_DATASET RECORDS:_
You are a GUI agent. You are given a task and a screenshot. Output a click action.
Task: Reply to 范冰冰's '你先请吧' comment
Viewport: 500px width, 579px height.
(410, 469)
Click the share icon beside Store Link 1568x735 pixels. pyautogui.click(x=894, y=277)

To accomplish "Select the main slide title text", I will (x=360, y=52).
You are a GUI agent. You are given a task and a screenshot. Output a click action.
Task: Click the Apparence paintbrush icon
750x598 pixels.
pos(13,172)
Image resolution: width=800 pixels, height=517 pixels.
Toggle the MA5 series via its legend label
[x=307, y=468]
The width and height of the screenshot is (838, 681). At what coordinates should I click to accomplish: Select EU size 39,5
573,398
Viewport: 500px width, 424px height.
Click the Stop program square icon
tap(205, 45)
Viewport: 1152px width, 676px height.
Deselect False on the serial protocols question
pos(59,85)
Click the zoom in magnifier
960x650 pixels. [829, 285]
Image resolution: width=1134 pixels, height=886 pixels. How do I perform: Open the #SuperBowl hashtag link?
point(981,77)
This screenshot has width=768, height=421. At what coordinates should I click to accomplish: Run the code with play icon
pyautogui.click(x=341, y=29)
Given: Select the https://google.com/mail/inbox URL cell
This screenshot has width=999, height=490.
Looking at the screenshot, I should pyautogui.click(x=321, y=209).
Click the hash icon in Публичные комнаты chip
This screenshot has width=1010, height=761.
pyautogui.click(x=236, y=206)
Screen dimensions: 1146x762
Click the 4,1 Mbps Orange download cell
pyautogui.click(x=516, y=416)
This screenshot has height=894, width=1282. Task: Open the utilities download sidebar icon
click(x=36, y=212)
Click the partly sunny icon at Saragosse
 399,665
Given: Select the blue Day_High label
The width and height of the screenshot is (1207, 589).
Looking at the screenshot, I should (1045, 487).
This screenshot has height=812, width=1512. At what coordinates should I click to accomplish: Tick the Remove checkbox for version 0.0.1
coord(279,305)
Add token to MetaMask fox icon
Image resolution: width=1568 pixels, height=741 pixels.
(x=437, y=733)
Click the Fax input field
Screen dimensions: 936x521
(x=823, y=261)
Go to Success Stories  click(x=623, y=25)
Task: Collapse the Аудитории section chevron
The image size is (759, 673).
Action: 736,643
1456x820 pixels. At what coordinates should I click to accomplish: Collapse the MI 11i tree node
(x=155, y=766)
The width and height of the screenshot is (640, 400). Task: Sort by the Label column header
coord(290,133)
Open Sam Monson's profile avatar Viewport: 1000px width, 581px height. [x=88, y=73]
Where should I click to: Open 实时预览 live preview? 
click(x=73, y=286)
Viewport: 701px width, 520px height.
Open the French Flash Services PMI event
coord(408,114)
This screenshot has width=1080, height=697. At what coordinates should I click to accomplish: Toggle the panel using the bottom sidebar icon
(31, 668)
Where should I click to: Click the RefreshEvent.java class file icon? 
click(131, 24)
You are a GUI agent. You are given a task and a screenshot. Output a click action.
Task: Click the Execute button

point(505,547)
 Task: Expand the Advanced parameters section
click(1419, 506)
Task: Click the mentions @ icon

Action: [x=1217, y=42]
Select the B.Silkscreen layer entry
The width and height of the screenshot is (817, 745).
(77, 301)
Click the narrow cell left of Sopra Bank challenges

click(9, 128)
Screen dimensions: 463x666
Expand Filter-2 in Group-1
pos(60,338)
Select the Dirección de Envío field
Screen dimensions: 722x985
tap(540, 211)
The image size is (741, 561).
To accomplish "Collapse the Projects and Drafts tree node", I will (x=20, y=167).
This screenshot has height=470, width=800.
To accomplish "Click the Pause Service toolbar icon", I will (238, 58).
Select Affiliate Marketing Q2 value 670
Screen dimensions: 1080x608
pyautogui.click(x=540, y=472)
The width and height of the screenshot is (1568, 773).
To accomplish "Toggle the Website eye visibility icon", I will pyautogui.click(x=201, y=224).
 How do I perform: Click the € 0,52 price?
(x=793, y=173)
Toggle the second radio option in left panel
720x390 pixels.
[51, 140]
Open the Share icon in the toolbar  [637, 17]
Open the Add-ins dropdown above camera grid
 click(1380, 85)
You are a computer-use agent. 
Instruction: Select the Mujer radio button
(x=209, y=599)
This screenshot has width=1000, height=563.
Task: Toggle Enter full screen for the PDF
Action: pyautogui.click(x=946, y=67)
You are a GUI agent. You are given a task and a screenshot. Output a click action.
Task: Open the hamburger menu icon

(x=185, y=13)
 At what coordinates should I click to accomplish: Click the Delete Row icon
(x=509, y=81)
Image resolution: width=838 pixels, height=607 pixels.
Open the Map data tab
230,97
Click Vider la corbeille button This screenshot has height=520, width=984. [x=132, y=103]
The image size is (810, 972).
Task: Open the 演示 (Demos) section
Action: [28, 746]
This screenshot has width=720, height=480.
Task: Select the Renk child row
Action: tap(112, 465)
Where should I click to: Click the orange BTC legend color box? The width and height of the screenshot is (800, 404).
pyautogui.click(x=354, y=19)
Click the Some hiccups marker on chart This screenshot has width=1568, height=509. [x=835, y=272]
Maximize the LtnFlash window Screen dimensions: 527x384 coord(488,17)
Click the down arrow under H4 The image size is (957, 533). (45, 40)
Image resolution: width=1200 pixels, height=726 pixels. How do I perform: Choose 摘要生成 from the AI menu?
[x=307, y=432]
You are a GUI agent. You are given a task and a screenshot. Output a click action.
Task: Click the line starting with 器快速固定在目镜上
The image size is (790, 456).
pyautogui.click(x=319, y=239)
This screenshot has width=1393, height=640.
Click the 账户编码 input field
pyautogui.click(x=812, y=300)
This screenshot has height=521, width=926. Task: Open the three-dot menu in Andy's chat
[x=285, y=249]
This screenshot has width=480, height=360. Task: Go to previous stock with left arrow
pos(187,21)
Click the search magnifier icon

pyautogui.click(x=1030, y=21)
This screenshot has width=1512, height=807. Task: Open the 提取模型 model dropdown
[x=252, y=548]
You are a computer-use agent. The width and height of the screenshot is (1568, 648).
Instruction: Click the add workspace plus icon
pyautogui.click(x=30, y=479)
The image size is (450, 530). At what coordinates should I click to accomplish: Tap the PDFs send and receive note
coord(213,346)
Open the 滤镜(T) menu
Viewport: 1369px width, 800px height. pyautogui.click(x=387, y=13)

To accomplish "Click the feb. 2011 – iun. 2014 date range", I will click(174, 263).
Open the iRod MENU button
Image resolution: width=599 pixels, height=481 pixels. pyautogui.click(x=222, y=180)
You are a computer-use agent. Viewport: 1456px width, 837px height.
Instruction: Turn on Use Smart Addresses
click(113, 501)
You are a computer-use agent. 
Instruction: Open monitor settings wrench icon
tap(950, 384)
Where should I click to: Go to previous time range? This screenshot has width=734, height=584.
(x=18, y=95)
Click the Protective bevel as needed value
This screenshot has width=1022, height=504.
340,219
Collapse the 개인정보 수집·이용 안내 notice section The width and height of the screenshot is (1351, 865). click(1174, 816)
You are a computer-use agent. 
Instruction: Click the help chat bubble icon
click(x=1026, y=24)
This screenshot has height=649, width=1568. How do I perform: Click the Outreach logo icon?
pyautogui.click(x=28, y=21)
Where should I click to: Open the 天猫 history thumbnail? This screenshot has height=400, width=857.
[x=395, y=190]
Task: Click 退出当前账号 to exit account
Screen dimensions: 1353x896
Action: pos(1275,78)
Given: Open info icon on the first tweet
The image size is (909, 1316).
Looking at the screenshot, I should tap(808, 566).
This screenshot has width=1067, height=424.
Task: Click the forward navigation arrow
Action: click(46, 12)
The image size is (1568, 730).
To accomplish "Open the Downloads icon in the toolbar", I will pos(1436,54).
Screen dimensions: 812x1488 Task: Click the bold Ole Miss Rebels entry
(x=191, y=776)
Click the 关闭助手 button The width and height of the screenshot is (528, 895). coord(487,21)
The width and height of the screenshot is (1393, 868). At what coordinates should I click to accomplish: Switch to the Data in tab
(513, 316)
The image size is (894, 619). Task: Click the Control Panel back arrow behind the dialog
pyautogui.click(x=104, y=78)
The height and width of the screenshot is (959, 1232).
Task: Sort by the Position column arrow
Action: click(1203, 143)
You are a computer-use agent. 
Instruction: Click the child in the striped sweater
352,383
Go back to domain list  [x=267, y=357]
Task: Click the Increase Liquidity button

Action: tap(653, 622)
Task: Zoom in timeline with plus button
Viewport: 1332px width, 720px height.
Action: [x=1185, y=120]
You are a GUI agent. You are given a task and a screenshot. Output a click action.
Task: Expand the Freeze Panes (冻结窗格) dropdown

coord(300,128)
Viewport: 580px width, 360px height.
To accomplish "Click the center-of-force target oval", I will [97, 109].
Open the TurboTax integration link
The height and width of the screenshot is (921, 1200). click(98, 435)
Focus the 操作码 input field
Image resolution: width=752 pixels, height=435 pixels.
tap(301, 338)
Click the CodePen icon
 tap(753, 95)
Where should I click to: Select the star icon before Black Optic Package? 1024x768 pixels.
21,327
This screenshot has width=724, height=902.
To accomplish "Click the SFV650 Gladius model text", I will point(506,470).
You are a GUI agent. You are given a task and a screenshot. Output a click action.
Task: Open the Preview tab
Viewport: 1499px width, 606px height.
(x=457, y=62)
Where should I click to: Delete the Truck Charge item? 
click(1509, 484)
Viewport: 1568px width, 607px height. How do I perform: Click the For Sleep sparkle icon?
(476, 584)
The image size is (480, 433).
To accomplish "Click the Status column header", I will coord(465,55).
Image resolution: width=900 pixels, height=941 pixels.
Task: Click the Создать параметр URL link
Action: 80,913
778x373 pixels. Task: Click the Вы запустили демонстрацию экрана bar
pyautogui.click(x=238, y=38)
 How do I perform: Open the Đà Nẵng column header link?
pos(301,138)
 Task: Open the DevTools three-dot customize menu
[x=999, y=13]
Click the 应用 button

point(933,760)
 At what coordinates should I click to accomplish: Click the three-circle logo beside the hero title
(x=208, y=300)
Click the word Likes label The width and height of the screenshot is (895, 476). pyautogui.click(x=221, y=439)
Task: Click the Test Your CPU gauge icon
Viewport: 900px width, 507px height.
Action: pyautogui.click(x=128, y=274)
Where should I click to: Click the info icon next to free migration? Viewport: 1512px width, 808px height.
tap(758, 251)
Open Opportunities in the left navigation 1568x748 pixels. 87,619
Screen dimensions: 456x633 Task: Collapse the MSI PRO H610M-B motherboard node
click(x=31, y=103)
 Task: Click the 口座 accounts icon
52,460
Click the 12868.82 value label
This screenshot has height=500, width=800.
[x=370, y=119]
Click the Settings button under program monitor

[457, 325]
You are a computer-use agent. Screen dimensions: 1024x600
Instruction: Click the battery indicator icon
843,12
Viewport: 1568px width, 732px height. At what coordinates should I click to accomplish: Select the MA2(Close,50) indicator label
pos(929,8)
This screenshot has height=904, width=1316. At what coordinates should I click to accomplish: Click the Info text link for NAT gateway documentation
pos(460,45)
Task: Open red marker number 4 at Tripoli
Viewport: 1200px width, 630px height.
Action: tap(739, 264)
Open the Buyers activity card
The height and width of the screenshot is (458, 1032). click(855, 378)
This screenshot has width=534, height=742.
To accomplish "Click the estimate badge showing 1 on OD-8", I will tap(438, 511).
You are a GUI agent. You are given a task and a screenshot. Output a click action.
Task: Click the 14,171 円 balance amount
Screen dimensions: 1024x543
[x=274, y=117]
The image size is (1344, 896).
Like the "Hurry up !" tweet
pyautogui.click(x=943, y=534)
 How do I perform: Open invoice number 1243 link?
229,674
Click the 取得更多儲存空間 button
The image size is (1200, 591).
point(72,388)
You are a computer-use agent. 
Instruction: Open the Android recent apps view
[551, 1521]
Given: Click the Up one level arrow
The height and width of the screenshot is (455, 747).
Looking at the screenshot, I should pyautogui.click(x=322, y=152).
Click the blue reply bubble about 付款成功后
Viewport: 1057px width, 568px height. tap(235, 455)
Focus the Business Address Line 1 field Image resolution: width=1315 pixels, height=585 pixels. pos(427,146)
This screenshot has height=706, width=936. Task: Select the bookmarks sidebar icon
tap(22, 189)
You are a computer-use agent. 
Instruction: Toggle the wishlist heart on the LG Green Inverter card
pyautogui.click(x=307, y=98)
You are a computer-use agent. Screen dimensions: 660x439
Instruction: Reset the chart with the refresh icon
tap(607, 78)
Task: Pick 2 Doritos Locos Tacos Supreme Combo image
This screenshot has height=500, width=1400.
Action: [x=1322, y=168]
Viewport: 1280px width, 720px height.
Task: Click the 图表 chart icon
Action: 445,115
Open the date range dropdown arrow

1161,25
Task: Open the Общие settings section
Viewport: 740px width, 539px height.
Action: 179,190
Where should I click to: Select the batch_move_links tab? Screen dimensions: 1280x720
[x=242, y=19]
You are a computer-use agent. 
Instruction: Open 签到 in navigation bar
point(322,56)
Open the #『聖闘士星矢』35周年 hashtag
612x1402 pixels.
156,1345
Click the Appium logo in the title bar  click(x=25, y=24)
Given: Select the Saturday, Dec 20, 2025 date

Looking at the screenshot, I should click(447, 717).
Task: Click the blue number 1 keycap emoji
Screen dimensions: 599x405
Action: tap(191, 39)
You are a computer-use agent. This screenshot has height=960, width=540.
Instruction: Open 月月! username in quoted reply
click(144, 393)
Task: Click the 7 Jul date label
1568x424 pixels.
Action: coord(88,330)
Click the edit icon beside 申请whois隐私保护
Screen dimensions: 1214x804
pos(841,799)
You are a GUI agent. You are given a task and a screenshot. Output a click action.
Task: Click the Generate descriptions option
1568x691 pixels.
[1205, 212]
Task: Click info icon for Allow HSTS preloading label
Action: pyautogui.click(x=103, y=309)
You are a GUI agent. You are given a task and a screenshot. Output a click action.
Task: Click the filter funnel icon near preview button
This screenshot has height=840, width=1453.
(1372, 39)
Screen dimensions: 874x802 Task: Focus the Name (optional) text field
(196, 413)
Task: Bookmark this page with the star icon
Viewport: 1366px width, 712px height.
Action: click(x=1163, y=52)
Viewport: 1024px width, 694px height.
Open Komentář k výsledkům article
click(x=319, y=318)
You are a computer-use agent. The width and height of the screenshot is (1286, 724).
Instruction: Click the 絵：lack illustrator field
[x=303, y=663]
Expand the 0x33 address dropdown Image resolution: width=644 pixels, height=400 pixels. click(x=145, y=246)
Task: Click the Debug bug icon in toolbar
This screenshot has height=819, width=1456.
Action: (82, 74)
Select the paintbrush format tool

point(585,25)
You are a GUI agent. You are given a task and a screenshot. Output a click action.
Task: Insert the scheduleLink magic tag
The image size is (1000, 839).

_PROBLEM TO WORK ON:_ The exact lines of the material above starting at the one that contains "Open the iRod MENU button" and ending at the one that contains "Click the 关闭助手" are what to retype; leave out everything else.

_ANSWER SECTION:_
Open the iRod MENU button
Image resolution: width=599 pixels, height=481 pixels. pyautogui.click(x=222, y=180)
You are a computer-use agent. Viewport: 1456px width, 837px height.
Instruction: Turn on Use Smart Addresses
click(113, 501)
You are a computer-use agent. 
Instruction: Open monitor settings wrench icon
tap(950, 384)
Where should I click to: Go to previous time range? This screenshot has width=734, height=584.
(x=18, y=95)
Click the Protective bevel as needed value
This screenshot has width=1022, height=504.
340,219
Collapse the 개인정보 수집·이용 안내 notice section The width and height of the screenshot is (1351, 865). click(1174, 816)
You are a computer-use agent. 
Instruction: Click the help chat bubble icon
click(x=1026, y=24)
This screenshot has height=649, width=1568. How do I perform: Click the Outreach logo icon?
pyautogui.click(x=28, y=21)
Where should I click to: Open the 天猫 history thumbnail? This screenshot has height=400, width=857.
[x=395, y=190]
Task: Click 退出当前账号 to exit account
Screen dimensions: 1353x896
Action: pos(1275,78)
Given: Open info icon on the first tweet
The image size is (909, 1316).
Looking at the screenshot, I should tap(808, 566).
This screenshot has width=1067, height=424.
Task: Click the forward navigation arrow
Action: click(46, 12)
The image size is (1568, 730).
To accomplish "Open the Downloads icon in the toolbar", I will pos(1436,54).
Screen dimensions: 812x1488 Task: Click the bold Ole Miss Rebels entry
(x=191, y=776)
Click the 关闭助手 button The width and height of the screenshot is (528, 895). coord(487,21)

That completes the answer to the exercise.